Policja w Los Angeles i Agencja do Walki z Narkotykami (DEA) rozpoczęły wspólne dochodzenie w sprawie okoliczności śmierci gwiazdy "Przyjaciół" Matthew Perry'ego. Aktor zmarł z powodu ostrego działania ketaminy, leku dostępnego na receptę.
Pół roku po śmierci Matthew Perry'ego w wyniku ostrego działania ketaminy policja w Los Angeles i Agencja do Walki z Narkotykami (DEA) wszczęły wspólne dochodzenie, mające na celu ustalenie, w jaki sposób gwiazda "Przyjaciół" zdobyła leki na receptę.
Perry zmarł w wieku 54 lat w październiku 2023 roku w wannie z hydromasażem w swoim domu w Pacific Palisades. Według lekarza sądowego w Los Angeles w jego żołądku znaleziono śladowe ilości ketaminy, czasami stosowanej w leczeniu depresji.
Sekcja zwłok wykazała, że poziom tego środka we krwi był podobny do poziomu stosowanego podczas znieczulenia ogólnego. "Biorąc pod uwagę wysoki poziom ketaminy wykryty w jego pośmiertnych próbkach krwi, głównymi skutkami śmiertelnymi byłaby zarówna nadmierna stymulacja układu krążenia, jak i depresja oddechowa" – stwierdzono w raporcie z sekcji zwłok.

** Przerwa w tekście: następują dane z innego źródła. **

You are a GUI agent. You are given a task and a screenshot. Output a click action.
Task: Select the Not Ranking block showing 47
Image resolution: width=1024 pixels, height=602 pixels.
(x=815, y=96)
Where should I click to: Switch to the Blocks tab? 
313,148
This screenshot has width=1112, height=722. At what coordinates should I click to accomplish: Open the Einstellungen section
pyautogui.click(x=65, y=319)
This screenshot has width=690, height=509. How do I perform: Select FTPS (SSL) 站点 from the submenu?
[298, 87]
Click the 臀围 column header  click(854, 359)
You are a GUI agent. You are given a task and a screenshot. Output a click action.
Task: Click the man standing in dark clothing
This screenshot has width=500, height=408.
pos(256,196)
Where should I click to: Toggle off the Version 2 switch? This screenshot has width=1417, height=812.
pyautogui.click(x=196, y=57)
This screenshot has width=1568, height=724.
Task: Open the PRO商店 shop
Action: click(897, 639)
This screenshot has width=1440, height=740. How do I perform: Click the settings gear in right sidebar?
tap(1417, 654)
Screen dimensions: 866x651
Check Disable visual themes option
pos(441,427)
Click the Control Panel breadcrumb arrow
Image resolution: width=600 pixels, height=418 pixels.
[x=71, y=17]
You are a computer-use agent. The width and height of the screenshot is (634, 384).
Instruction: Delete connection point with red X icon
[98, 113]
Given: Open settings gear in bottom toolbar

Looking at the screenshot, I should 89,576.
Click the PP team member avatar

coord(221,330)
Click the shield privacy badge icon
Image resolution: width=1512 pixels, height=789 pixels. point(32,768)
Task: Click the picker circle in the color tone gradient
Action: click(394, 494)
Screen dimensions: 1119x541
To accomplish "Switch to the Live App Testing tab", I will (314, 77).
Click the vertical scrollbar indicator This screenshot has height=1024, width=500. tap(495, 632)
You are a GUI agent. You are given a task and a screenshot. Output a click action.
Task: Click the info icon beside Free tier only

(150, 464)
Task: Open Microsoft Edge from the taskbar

Policja bada sprawę obecności ketaminy w organizmie Perry'ego
Badanie wykazało również utonięcie, chorobę wieńcową i buprenorfinę – lek stosowany w leczeniu uzależnienia od opioidów, o którym Perry otwarcie mówił w wywiadach i swoich wspomnieniach z 2022 roku – jako czynniki przyczyniające się do jego śmierci. Uznano, że doszło do wypadku, bez dowodów popełnienia przestępstwa.
Jednak policja Los Angeles i DEA badają obecnie, w jaki sposób aktor wszedł w posiadanie środków zawierających ketaminę.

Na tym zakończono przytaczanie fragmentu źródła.